- Opening Delimiter -

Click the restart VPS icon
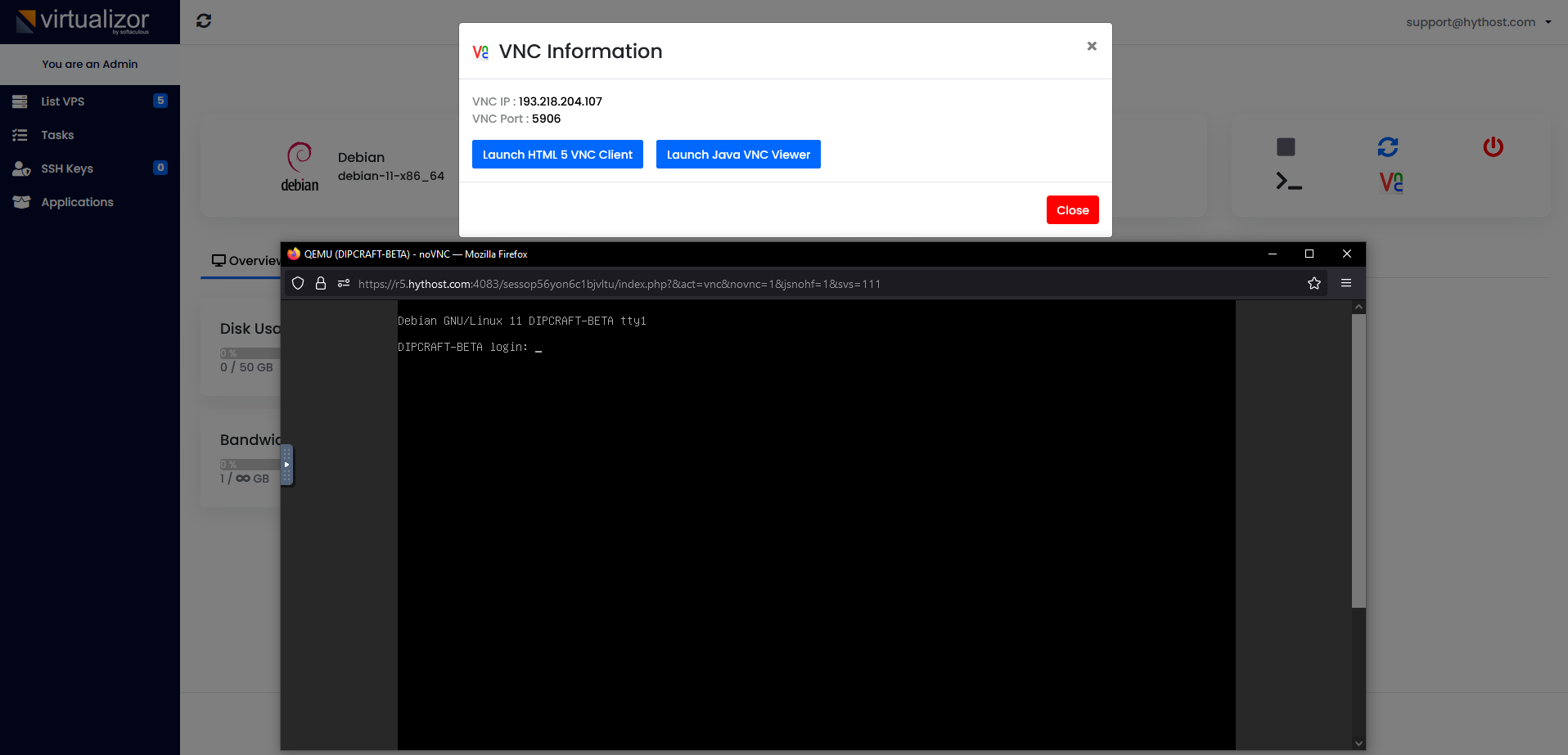The width and height of the screenshot is (1568, 755). click(x=1388, y=147)
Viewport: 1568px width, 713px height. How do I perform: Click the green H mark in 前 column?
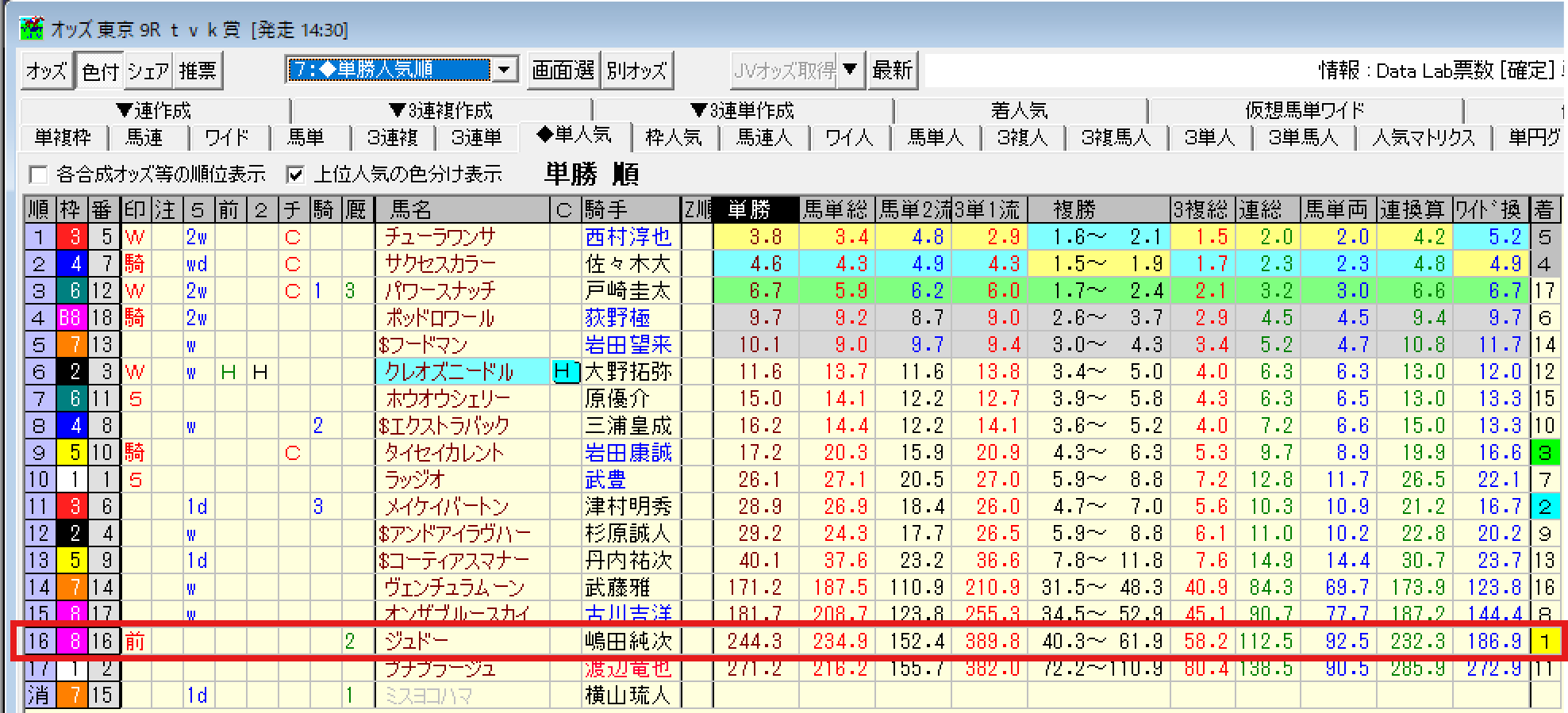tap(229, 371)
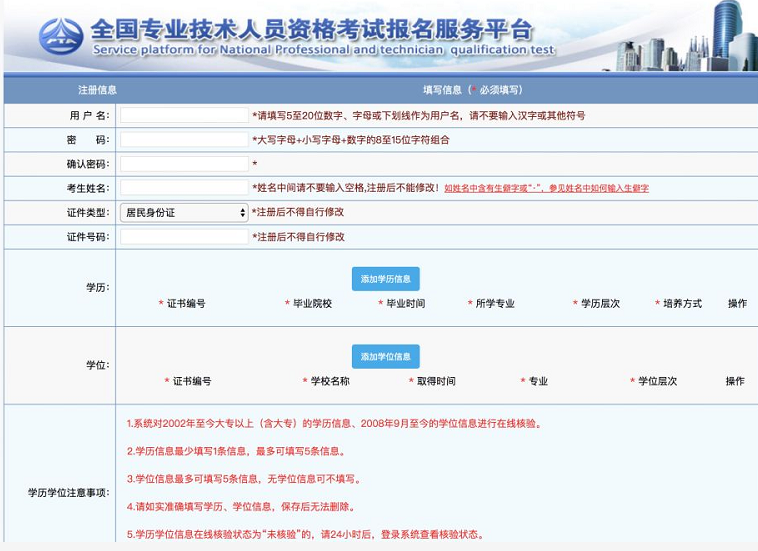The height and width of the screenshot is (551, 758).
Task: Open the link on entering 生僻字 in names
Action: [546, 188]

- Closing Delimiter -

Problem details >> Give back the records above exactly, with no pictures.

Answer to the problem >>
Click the restart VPS icon
The width and height of the screenshot is (1568, 755). click(x=1388, y=147)
Viewport: 1568px width, 713px height. How do I perform: Click the green H mark in 前 column?
tap(229, 371)
The height and width of the screenshot is (551, 758).
Task: Open the link on entering 生僻字 in names
Action: [546, 188]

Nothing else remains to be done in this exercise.